**What you are asked to do**
Go through the entries below and print, exactly, the lines starting at the one with "This screenshot has height=682, width=1188." and ending at the one with "The width and height of the screenshot is (607, 428).", keeping both ends and no others.

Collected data
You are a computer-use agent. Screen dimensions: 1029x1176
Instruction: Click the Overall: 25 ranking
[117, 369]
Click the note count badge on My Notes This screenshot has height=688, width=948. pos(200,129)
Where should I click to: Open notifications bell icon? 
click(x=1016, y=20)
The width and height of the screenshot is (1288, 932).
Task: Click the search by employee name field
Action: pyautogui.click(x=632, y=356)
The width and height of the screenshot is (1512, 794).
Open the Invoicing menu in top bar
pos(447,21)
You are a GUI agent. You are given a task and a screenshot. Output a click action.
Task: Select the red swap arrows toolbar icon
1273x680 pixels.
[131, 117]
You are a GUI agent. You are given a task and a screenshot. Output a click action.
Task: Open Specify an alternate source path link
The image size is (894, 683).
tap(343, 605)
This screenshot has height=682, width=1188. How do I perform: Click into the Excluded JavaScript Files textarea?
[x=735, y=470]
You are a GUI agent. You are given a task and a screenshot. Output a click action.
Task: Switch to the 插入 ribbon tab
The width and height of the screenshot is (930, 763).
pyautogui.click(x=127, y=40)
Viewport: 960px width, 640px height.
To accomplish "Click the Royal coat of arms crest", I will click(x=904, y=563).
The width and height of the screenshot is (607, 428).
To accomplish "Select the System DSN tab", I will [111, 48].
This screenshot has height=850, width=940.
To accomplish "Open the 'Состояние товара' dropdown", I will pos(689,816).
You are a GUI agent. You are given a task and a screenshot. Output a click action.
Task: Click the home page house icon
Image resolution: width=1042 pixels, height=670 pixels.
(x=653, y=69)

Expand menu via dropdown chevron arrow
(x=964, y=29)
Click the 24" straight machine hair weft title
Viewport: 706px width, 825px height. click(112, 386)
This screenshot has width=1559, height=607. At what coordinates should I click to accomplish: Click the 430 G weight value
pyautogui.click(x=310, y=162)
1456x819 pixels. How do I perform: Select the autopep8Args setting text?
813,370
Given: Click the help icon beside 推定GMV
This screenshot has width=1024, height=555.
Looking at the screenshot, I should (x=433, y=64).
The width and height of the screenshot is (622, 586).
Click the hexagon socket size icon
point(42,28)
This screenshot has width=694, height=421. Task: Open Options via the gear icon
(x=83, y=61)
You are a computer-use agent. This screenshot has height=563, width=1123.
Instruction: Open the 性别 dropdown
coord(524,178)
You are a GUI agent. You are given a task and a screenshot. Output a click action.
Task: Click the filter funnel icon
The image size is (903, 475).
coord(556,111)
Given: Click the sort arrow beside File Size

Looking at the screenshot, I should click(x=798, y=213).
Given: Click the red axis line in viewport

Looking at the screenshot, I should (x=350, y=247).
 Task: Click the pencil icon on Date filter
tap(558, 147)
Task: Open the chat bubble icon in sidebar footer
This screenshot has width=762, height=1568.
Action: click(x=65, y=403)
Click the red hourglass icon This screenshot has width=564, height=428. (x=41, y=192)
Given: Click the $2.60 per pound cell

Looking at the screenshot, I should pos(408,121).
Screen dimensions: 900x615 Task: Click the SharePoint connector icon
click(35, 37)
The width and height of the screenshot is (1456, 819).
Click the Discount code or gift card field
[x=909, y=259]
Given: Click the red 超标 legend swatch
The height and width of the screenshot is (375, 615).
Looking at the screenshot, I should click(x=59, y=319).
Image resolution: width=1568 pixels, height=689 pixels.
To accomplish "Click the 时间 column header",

**Solution to this task**
This screenshot has height=682, width=1188. How do I perform: Click into the Excluded JavaScript Files textarea?
[x=735, y=470]
You are a GUI agent. You are given a task and a screenshot. Output a click action.
Task: Switch to the 插入 ribbon tab
The width and height of the screenshot is (930, 763).
pyautogui.click(x=127, y=40)
Viewport: 960px width, 640px height.
To accomplish "Click the Royal coat of arms crest", I will click(x=904, y=563).
The width and height of the screenshot is (607, 428).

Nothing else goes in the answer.